Home » » The National Defense Authorization Act for Fiscal Year 2013 (NDAA FY2013) and the Repeal of Restrictive Mandate Governing the Publication of Material Designed to Alter Public Opinion and Influence Perception in the Interest of Corporate Telecommunications Agencies in the United States

The National Defense Authorization Act for Fiscal Year 2013 (NDAA FY2013) and the Repeal of Restrictive Mandate Governing the Publication of Material Designed to Alter Public Opinion and Influence Perception in the Interest of Corporate Telecommunications Agencies in the United States

Written By Michael Reign on Tuesday, July 26, 2016 | 10:19 PM


NDAA 2013 - specifically Amendment 114, which was approved by the House of Representatives in May of 2012 - effectively negated the protectionist clauses present within both the U.S. Information and Educational Exchange Act of 1948 (Public Law 80-402) ˡ, as well as the Foreign Relations Authorization Act of 1987, that would have otherwise shielded impressionable viewers from the pervasive specter of government-sponsored disinformation. Buried within the written contents of the aforementioned provision is the Smith-Mundt Modernization Act of 2012 (House Resolution 5736), portions of which have been excerpted in the following paragraphs:

Section 501. (a) The Secretary and the Broadcasting Board of Governors are authorized to use funds appropriated or otherwise made available for public diplomacy information programs to provide for the preparation, dissemination, and use of information intended for foreign audiences abroad about the United States, its people, and its policies, through press, publications, radio, motion pictures, the Internet, and other information media, including social media, and through information centers, instructors, and other direct or indirect means of communication.
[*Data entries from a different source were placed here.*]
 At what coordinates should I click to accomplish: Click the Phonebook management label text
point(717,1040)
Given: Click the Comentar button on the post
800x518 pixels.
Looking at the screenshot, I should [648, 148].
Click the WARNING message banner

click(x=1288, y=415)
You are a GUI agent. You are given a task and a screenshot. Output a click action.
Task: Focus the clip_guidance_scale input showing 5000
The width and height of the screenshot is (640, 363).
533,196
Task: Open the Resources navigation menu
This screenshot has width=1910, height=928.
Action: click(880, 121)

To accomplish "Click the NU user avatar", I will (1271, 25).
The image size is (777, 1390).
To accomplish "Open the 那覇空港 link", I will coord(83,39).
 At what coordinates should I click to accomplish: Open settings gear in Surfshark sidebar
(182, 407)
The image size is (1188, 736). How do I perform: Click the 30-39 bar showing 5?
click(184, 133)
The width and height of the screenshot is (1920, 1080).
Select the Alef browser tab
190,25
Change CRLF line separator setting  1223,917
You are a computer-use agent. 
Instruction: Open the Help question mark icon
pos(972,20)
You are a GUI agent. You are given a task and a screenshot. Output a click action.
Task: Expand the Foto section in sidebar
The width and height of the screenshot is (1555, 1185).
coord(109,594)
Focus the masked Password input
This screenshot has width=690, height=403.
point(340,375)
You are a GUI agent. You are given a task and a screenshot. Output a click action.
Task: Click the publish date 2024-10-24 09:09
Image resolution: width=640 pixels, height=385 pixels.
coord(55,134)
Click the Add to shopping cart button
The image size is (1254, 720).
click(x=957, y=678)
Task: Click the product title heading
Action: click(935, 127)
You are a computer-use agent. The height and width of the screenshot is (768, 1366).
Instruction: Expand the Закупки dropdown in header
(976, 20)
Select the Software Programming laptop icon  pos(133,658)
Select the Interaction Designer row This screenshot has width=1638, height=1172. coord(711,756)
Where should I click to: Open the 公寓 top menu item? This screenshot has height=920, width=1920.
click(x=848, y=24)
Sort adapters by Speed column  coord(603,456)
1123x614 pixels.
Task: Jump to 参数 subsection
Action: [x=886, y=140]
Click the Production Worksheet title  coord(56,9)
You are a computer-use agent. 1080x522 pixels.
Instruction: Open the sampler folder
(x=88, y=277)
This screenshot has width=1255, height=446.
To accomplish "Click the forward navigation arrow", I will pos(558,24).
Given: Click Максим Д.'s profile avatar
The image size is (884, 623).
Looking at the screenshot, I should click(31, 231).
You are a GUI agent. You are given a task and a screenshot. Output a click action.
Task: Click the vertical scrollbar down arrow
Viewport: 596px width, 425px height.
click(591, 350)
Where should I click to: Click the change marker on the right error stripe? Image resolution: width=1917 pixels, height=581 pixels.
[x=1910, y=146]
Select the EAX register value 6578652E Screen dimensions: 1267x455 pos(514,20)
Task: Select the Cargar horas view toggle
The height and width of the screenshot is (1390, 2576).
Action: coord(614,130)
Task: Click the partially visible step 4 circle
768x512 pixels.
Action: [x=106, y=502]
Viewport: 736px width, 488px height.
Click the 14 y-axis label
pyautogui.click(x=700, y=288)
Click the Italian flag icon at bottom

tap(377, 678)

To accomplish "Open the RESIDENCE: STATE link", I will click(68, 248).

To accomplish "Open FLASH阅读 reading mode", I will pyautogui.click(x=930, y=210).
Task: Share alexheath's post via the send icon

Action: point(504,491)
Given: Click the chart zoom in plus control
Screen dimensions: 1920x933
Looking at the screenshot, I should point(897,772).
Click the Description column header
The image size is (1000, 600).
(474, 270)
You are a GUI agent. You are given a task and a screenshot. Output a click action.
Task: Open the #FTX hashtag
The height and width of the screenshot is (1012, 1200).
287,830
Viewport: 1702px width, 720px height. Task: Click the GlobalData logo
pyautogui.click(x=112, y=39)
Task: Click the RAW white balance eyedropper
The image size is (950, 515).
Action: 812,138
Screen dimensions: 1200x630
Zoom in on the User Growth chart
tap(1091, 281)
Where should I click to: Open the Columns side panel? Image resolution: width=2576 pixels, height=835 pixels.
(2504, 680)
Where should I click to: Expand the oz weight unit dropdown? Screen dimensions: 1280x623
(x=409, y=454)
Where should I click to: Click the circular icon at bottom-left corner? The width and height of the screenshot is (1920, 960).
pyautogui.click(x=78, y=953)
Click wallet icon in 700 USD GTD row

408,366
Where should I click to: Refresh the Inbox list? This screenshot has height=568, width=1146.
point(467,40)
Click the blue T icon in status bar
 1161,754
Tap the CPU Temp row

(b)(1) Except as provided in paragraph (2), the Secretary and the Broadcasting Board of Governors may, upon request and reimbursement of the reasonable costs incurred in fulfilling such a request, make available in the United States, motion pictures, films, video, audio, and other materials prepared for dissemination abroad or disseminated abroad. 

The late Michael Hastings, an individual whose untimely demise became the subject of conspiratorial conjecture and speculative reasoning (Link 1, Link 2, Link 3), penned a statement alluding to the consequences associated with the ratification of such a measure:

“The new law would give sweeping powers to the State Department and Pentagon to push television, radio, newspaper, and social media onto the U.S. public.”

A Pentagon official whose identity remained withheld from the general public at the time of the mandate was quoted as saying, “It removes protection for Americans. It removes oversight from the people who want to put out this information. There are no checks and balances. No one knows if the information is accurate, or entirely false.”

Justification regarding the amendment of the 1948 provision was bipartisan, with both William McClellan ‘Mac’ Thornberry, acting Chairman of the House Armed Services Committee and RNC-affiliated Member of the U.S. House of Representatives from Texas’s 13th District; and Adam Smith, a DNC-affiliated Member of the U.S. House of Representatives from Washington’s 9th District, voicing their support on the basis of national security concerns, specifically the radicalization of foreign nationals residing in the United States through their exposure to propagandist elements deemed sympathetic to terrorism.

ˡ U.S. Information and Educational Exchange Act of 1948 (Public Law 80-402) - Oftentimes referred to as the Smith-Mundt Act (SMA) in academic circles, this legislative provision was first introduced in the House Committee on Foreign Affairs (HCFA) in October of 1945 at the request of the U.S. State Department. Named after DNC-affiliated HCFA chairman and New York State congressional representative Sol Bloom, the Bloom Bill proposal was announced  in December of 1945 in the 79th Congress and subsequently passed by the 80th Congressional assembly on January 27, 1948 prior to its addition to the Federal Register by acting President Harry S. Truman. This particular measure, initially designed as a form of peacetime instrumentation in the actualization of foreign policy objectives during the height of the Cold War, authorized the U.S. State Department to actively promote sensationalist rhetorical discourse via the telecommunications industry, intergovernmental intermediaries, formative exchanges (inclusive of educational, cultural, and technical documentation and material), internet-oriented correspondence, written literature and publication (books and magazines), etc. to audiences whose geographic location rested outside the territorial boundaries of the domestic periphery. The principal purpose of the legislation was one of engagement - in compliance with a phrase attributed to Presidents Harry S. Truman and Dwight D. Eisenhower - emphasizing the reality of a global war on information brought about by the desire to influence the will, and thereby the subconscious mind, of foreign nationals who may otherwise view the United States in a negative light. This directive also facilitated the creation of the Broadcasting Board of Governors (Link 1, Link 2), an independently contracted agency of the U.S. Federal Government heralded by its progenitors as a beacon of transparency in the manufacture of material drafted by the political establishment to “inform, engage, and connect people around the world in support of freedom and democracy.”